Situé derrière l’aéroport international Bangui M’Poko, le secteur de Sambia est confronté, ces derniers temps, à une situation qui suscite peur et inquiétude au sein de la population. Des usagers et habitants dénoncent des faits présumés de racket qui seraient attribués à certains agents du Bataillon d’intervention rapide (BIR) déployés dans la zone. Devant cette situation, ils lancent un appel à l’aide.
Selon plusieurs témoignages recueillis auprès de personnes fréquentant régulièrement cette route, les commerçants, usagers et autres qui empruntent cet axe avec des marchandises ou des produits agricoles seraient régulièrement confrontés à des demandes d’argent avant de pouvoir poursuivre leur chemin. Une situation que les personnes concernées disent déplorer et qui, selon elles, perturbe leurs activités quotidiennes. Sous couvert de l’anonymat, un usager raconte son calvaire : « Nous sommes des commerçants, mais lorsque nous sommes arrivés à ce poste du BIR, ils nous ont demandé de l’argent. Dernièrement, ils m’ont arrêté avec mes sacs de charbon et m’ont imposé de leur donner de l’argent. J’étais obligé de payer avant de pouvoir partir. Ce n’est pas bien. », a-t-il confié.
Ce phénomène présumé n’épargne pas non plus les habitants qui circulent quotidiennement dans le secteur. Plusieurs témoignages font état de contrôles qui seraient accompagnés de demandes d’argent, y compris pendant la soirée. Certains habitants affirment ainsi qu’il serait désormais nécessaire d’avoir quelques billets ou pièces sur soi pour éviter des difficultés lors des contrôles. « Au début, les agents du BIR basés à Sambia faisaient bien leur travail. Mais depuis quelque temps, le racket semble être devenu leur principale préoccupation, de jour comme de nuit. Lorsque nous circulons, les agents nous arrêtent et nous demandent nos papiers. Même lorsque nous les avons en règle, ils nous demandent quand même de l’argent », dénonce un habitant.

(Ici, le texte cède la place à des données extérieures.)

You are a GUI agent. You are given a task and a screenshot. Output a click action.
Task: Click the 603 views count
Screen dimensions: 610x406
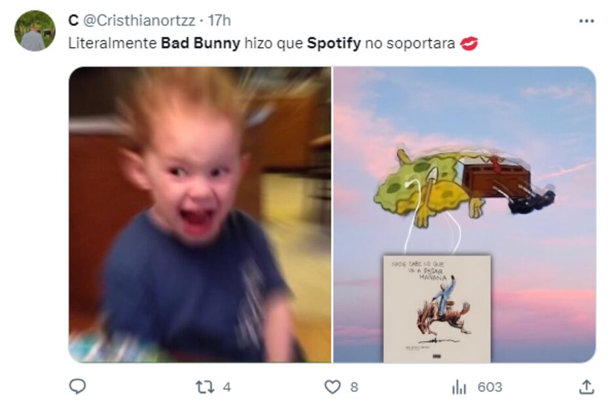490,387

Pour les habitants et les usagers, ces pratiques présumées sont d’autant plus préoccupantes qu’elles impliqueraient des agents chargés d’assurer la sécurité de la population. Cette situation alimente un climat de peur au sein de la communauté, notamment chez les commerçants et les personnes qui doivent emprunter régulièrement cet axe.

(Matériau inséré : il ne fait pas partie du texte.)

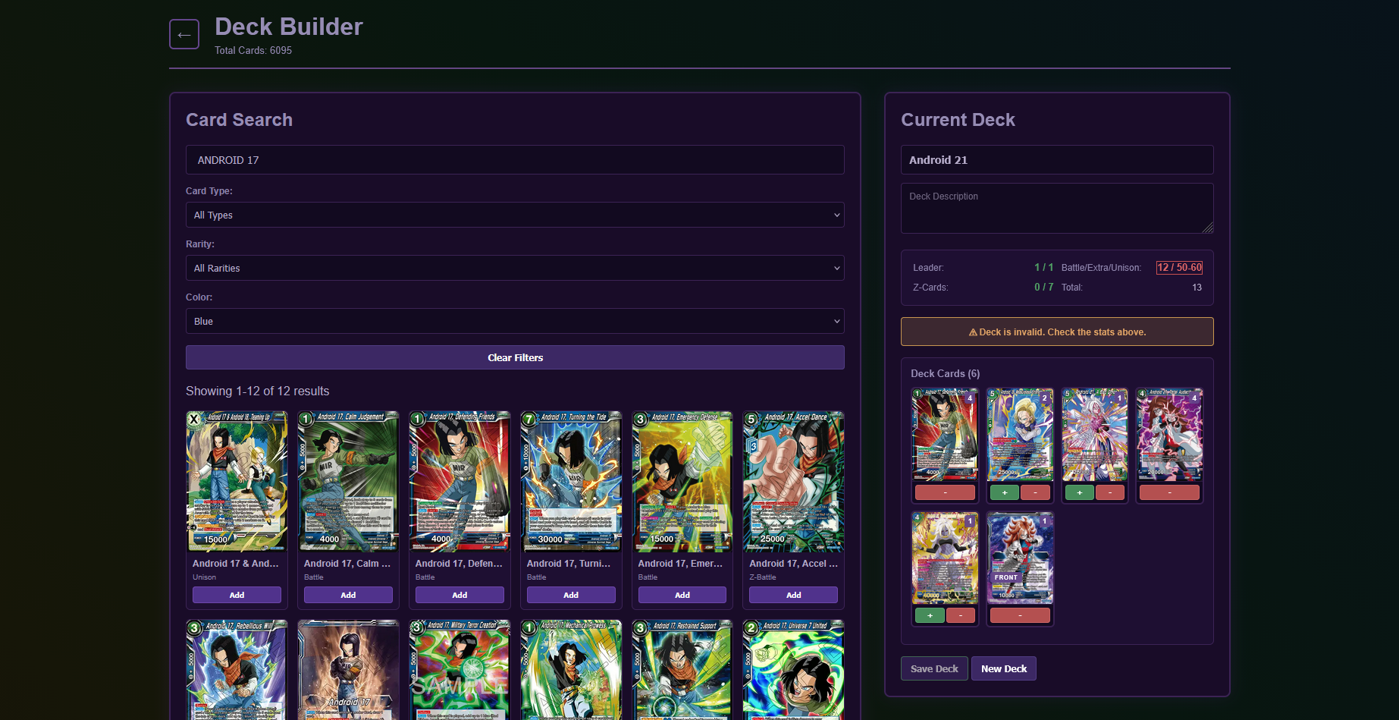
Task: Start a New Deck
Action: pos(1003,668)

Face à ces inquiétudes, plusieurs habitants appellent les autorités compétentes à prendre ces accusations au sérieux et à procéder à des vérifications afin d’établir la réalité des faits dénoncés. Exaspérés par la situation, les usagers et habitants de Sambia lancent un appel à l’aide. Pour eux, la sécurité, le respect des citoyens et la dignité humaine doivent être garantis afin de permettre aux habitants de vaquer librement à leurs activités et de contribuer pleinement au développement de leur localité.